- [Extract provided]:
start

2

I am using spark-redshift and querying redshift data using pyspark for processing.

The query works fine if i run on redshift using workbench etc.But spark-redshift unloads data to s3 and then retrieves it and it is throwing the following error when i run it.

py4j.protocol.Py4JJavaError: An error occurred while calling o124.save.
: java.sql.SQLException: [Amazon](500310) Invalid operation: Assert
Details: 
 -----------------------------------------------
  error:  Assert
  code:      1000
  context:   !AmLeaderProcess - 
  query:     583860
  location:  scheduler.cpp:642
  process:   padbmaster [pid=31521]
  -----------------------------------------------;
    at com.amazon.redshift.client.messages.inbound.ErrorResponse.toErrorException(ErrorResponse.java:1830)
    at com.amazon.redshift.client.PGMessagingContext.handleErrorResponse(PGMessagingContext.java:822)
    at com.amazon.redshift.client.PGMessagingContext.handleMessage(PGMessagingContext.java:647)
    at com.amazon.jdbc.communications.InboundMessagesPipeline.getNextMessageOfClass(InboundMessagesPipeline.java:312)

end

- [Available data]:
start

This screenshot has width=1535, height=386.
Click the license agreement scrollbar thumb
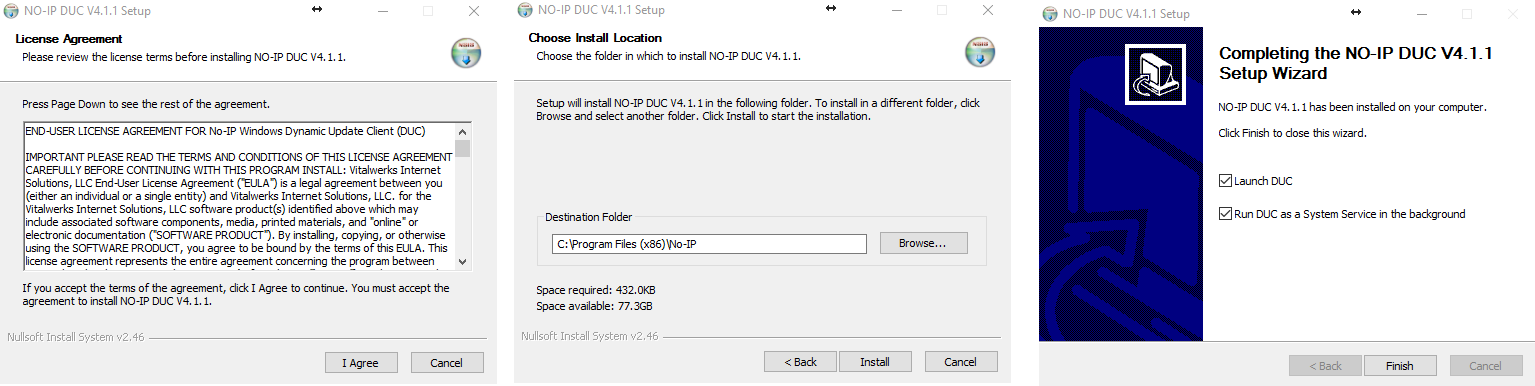click(462, 149)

end

- [Jobs]:
a - According to the spark-redshift post, what does spark-redshift do with the data before retrieving it?
b - Using the spark-redshift post, decide whether each statement agrees with it: (i) the query also fails when run directly on Redshift through a workbench; (ii) the poster processes the queried data with pyspark; (iii) the error occurred while calling o124.save.
c - Extend the spark-redshift post, starting after its last line.

- [Task results]:
a - It unloads the data to s3.

b -
(i) No: "The query works fine if i run on redshift using workbench etc."
(ii) Yes: "querying redshift data using pyspark for processing"
(iii) Yes: "An error occurred while calling o124.save."

c -
    at com.amazon.redshift.client.PGMessagingContext.doMoveToNextClass(PGMessagingContext.java:1080)
    at com.amazon.redshift.client.PGMessagingContext.getErrorResponse(PGMessagingContext.java:1048)
    at com.amazon.redshift.client.PGClient.handleErrorsScenario2ForPrepareExecution(PGClient.java:2524)
    at com.amazon.redshift.client.PGClient.handleErrorsPrepareExecute(PGClient.java:2465)
    at com.amazon.redshift.client.PGClient.executePreparedStatement(PGClient.java:1420)
    at com.amazon.redshift.dataengine.PGQueryExecutor.executePreparedStatement(PGQueryExecutor.java:370)
    at com.amazon.redshift.dataengine.PGQueryExecutor.execute(PGQueryExecutor.java:245)
    at com.amazon.jdbc.common.SPreparedStatement.executeWithParams(Unknown Source)
    at com.amazon.jdbc.common.SPreparedStatement.execute(Unknown Source)
    at com.databricks.spark.redshift.JDBCWrapper$$anonfun$executeInterruptibly$1.apply(RedshiftJDBCWrapper.scala:108)
    at com.databricks.spark.redshift.JDBCWrapper$$anonfun$executeInterruptibly$1.apply(RedshiftJDBCWrapper.scala:108)
    at com.databricks.spark.redshift.JDBCWrapper$$anonfun$2.apply(RedshiftJDBCWrapper.scala:126)
    at scala.concurrent.impl.Future$PromiseCompletingRunnable.liftedTree1$1(Future.scala:24)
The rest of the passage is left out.